Category A, Topic D on Gender
By Marissa Secades
“I know a Graceling when I see one.” He
jabbed with his sword, and she rolled out of the way. “Let me see the colors of
your eyes, boy. I’ll cut them out. Don’t think I won’t.”
It gave her some pleasure to knock him on
the head with the hilt of her knife. She grabbed his hair, dragged him onto his
back, and dropped a pill onto his tongue. They would all say, when they woke to
their headaches and their shame, that the culprit had been a Graceling boy,
Graced with fighting, acting alone. They would assume she was a boy, because in
her plain trousers and hood she looked like one, and because when people were
attacked it never occurred to anyone that it might have been a girl. And none
of them had caught a glimpse of Oll or Giddon: She had seen to that.
Cashore,
Kristin. Graceling (Graceling Realm Book 1) (Kindle Locations 115-120).

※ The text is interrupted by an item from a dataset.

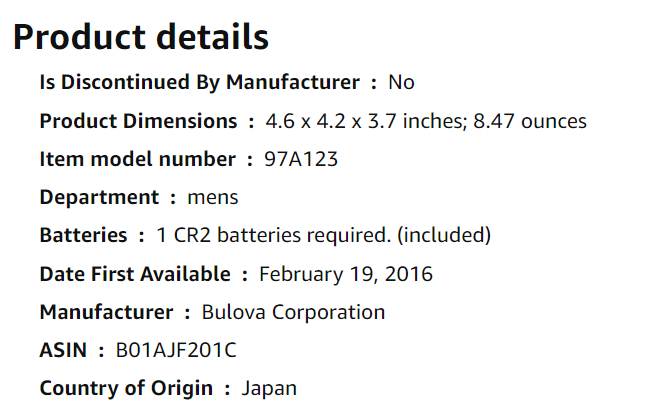Select the date February 19, 2016
The image size is (663, 416).
(x=346, y=274)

Houghton Mifflin Harcourt. Kindle Edition.
I chose this
particular passage from the Part One, Chapter One because when I read the quote
for the first time, I remember having to go back and re-read it, thinking I had
misread the gender pronoun the castle guard uses in referring to Katsa. He very
explicitly refers to her as a he when he calls her “boy” (115). At first
glance, this may just seem like an honest mistake made by the castle guard.
However, the paragraph immediately following the castle guard’s quote indicates
otherwise, as the narrator explains the common trend to incorrectly assume
another’s gender identity, with a particular focus on these next two lines. “They would all say, when they woke to their
headaches and their shame, that the culprit had been a Graceling boy, Graced with fighting, acting alone.

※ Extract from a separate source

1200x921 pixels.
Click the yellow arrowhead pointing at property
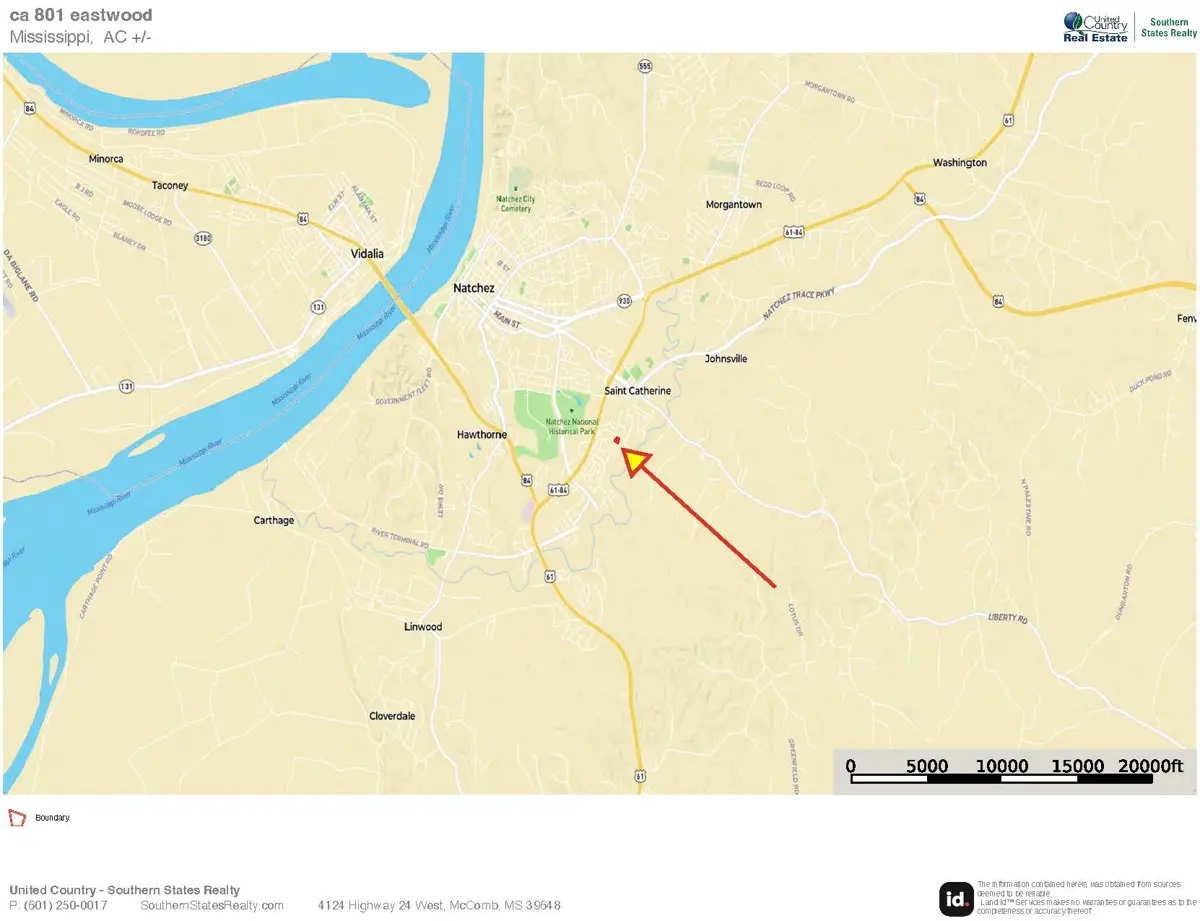pos(636,461)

They would assume she was a boy, because in her plain trousers and hood she
looked like one, and because when people were attacked it never occurred to
anyone that it might have been a girl” (118). Thus, two conflicts with the idea
of gender identity and misassumption arise.
First, the castle
guard’s use of the word “boy” has much more significance than just a
misassumption of gender identity. Historically, this word has been frequently
used as a derogatory insult, most customarily aimed at young black men in both the
southern and northern regions of the United States. Essentially, “boy” is used
by someone— in this case, the castle guard— who is looking to assert his or her
power and dominance over the other through degradation of identity. We see this
all throughout literature as well, with other popular books for young
adolescents, like J.D. Salinger’s Catcher
of the Rye, using the word “boy” in a similar fashion and for the same
effect as here in Graceling.
Secondly, the
passage as gender identity being assumed through physical appearances— like
“her plain trousers” (118)— and traditionally masculine characteristics— like
“fighting, acting alone” (118). If the castle guard is following traditional
gender stereotypes, as he seems to be, then in his mind Katsa could not be
female. She must be male because a female would not fit into the male-molded
stereotype that have been established as traditional gender identities.